A couple of days ago Elizabeth sent me a link to a thought experiment developed by a philosopher at the University of Pittsburgh. It goes like this:

The Free Cup Case
Joe was feeling quite dehydrated, so he stopped by the local smoothie shop to buy the largest sized drink available. Before ordering, the cashier told him that if he bought a Mega-Sized Smoothie he would get it in a special commemorative cup. Joe replied, "I don't care about a commemorative cup — I just want the biggest smoothie you have." Sure enough, Joe received the Mega-Sized Smoothie in a commemorative cup. Did Joe intentionally obtain the commemorative cup?

The Extra Dollar Case
Joe was feeling quite dehydrated, so he stopped by the local smoothie shop to buy the largest sized drink available. Before ordering, the cashier told him that the Mega-Sized Smoothies were now one dollar more than they used to be. Joe replied, "I don't care if I have to pay one dollar more — I just want the biggest smoothie you have." Sure enough, Joe received the Mega-Sized Smoothie and paid one dollar more for it. Did Joe intentionally pay one dollar more?
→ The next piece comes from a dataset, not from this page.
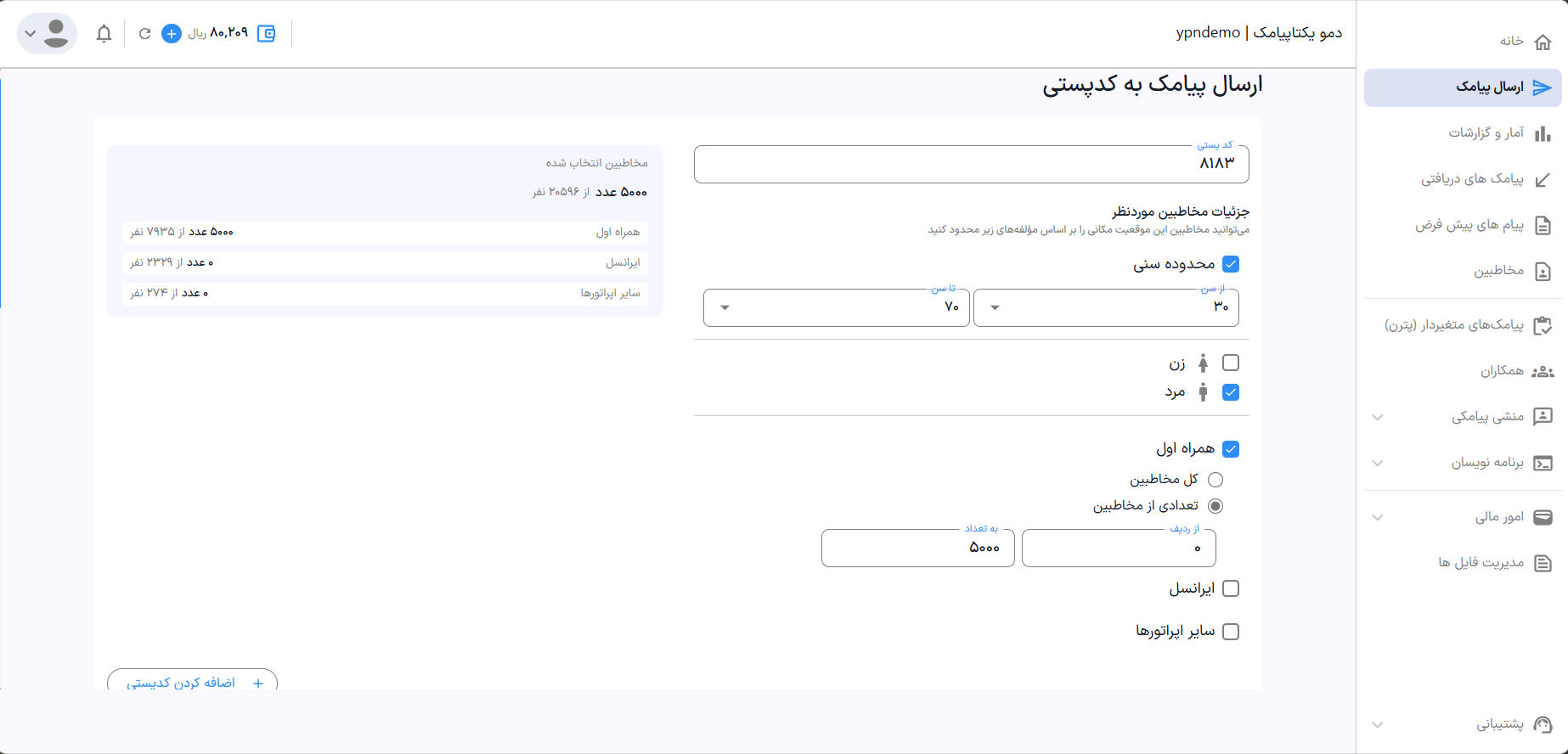The height and width of the screenshot is (754, 1568).
Task: Open the user profile avatar menu
Action: coord(48,34)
The creator of this experiment stated that nearly all people without Asperger's Syndrome say that in the first case, Joe did not intentionally obtain the commemorative cup, but in the second case, he did intentionally pay the extra dollar. However, nearly all people with Asperger's Syndrome say that neither case demonstrated any intentionality on Joe's part.
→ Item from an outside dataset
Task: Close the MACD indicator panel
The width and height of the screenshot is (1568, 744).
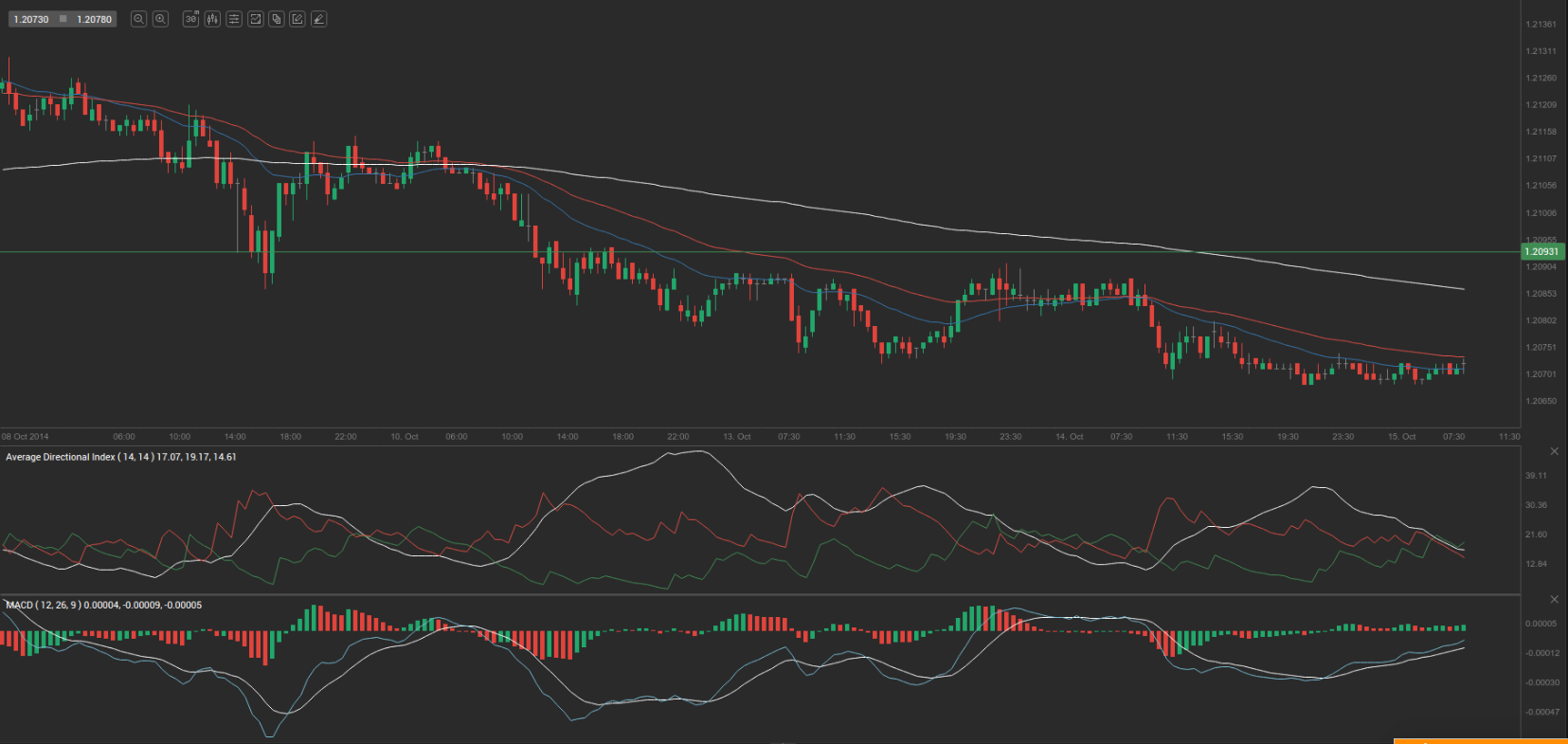Action: pyautogui.click(x=1554, y=599)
The comment thread attached to this report was full of Aspies irritably attempting to prove that the "normal" interpretation is merely a case of fuzzy thinking, as anyone can see by looking at the following analytic proof / mock computer code / advanced degrees I have received. Reading them, I learned two things.
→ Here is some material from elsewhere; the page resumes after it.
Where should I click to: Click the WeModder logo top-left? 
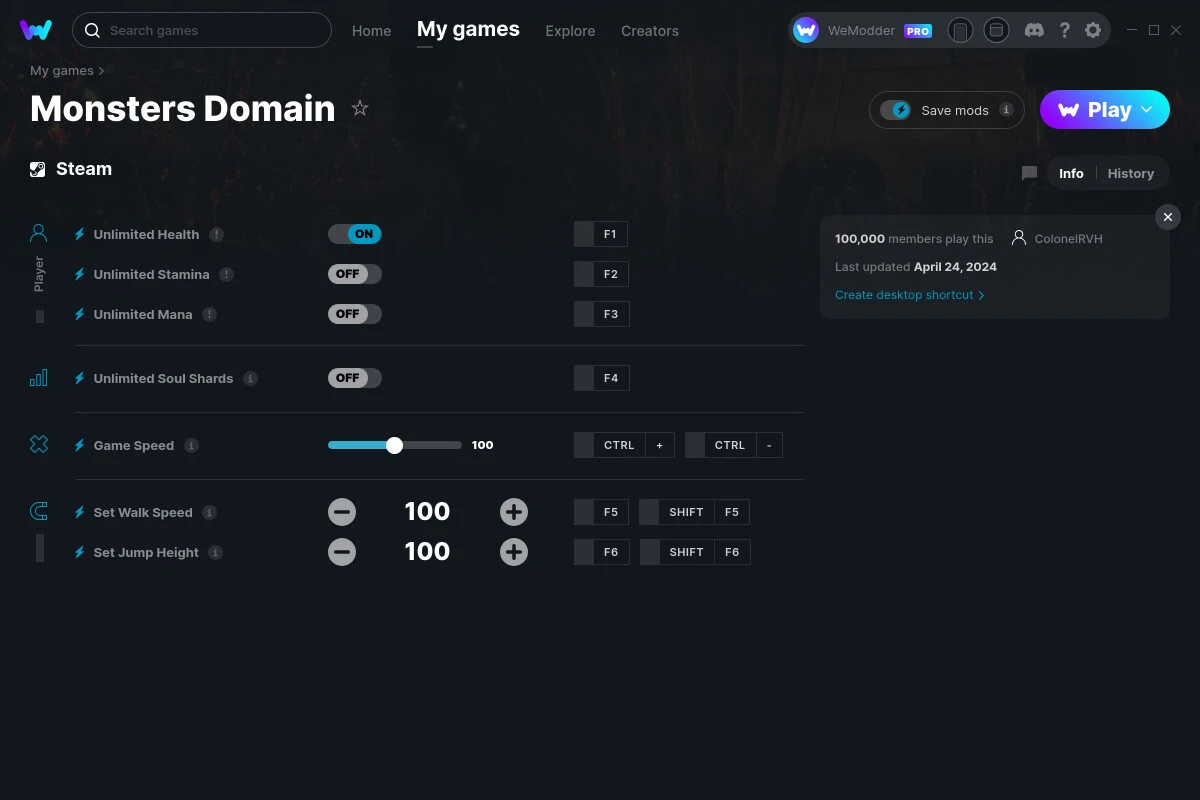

One, I learned that while I am not without autistic tendencies my own self, I am firmly in the neurotypical camp on this one. This is true both in terms of the results (I think case two shows intention and case one doesn't) and in terms of the way I reached this conclusion:

Case one
Okay, here I am in the smoothie shop. Hmm, I'm going to get a special cup if I get the largest size. Well, whatever. I'm not going to make a big scene and cry, "No! No cup!" I'll just take what I get.

Therefore: not intentional.

Case two
Okay, here I am in the smoothie shop. Wait, I have to pay an extra dollar if I get the largest size? Now I've got a decision to make! Well, I'm really thirsty, so okay. Here I am taking out my wallet. Here I am fishing out the extra dollar. I'm actually actively doing something to get my smoothie.

Therefore: intentional.

Another way to think about it is that if this were IF, the first case comes out the same way as if Joe had just typed >Z over and over, while the second case requires typing in an actual command. But my conclusions about the intentionality involved weren't the result of any sort of abstract logical calculus. I just put myself in Joe's place and felt how much intentionality each case required me to summon.

The second thing I learned was that I find the sort of comment threads that pop up in fora like these very frustrating. And it occurred to me that the reason is related to why I found political discussions on ifMUD so exasperating back when I used to hang out there. Namely, they look like conversations, but they don't function like conversations. In a conversation, one person talks, and while that person talks, the others listen. Then it's someone else's turn to talk, and again, everyone else listens. You can interrupt, of course, but your interruption actually demonstrates that you're listening — that you've been thinking about what the speaker is saying and want to respond before the point gets lost. This isn't the way conversation worked on ifMUD. I can't count the number of times someone would ask me a direct question, and then while I was trying to write a reply, an avalanche of other people's comments would knock the question right off the screen. And I'd be thinking, "Wait — he asked me a question, meaning it's my turn to talk, and I am talking — I just haven't hit Enter yet — and you're not listening!" So then I started breaking up my responses into shorter chunks, but that was even more of a disaster, because people would immediately jump on my first sentence with all sorts of ripostes and rejoinders and I'd be thinking, "Shut up! It's not your turn yet! That's just the first sentence! I have two more paragraphs lined up here! Just sit there and listen!"

Comment threads don't have the same time pressure, but listening is still a problem. In this case, I'd read some Aspie's pseudocode, and I'd want to reply... but the chances were very good that the person I wanted to speak to was long gone. Not listening! How rude to just run up to you and say something and then run off without waiting for a reply! Except, of course, that the comment in question wasn't addressed to me in the first place — it was aimed at anyone who happened to read it. Just as when I decided to look at the comments in the first place, I wasn't hunting for this particular person's opinion — I just wanted to see what a sampling of opinions from random passersby might look like. So instead of person-to-person communication, what we have here is a bunch of people staring at the floor shouting out opinions while others, when bored, occasionally cup their hands to their ears to listen to the shouts.

What kind of person would that sort of communication appeal to?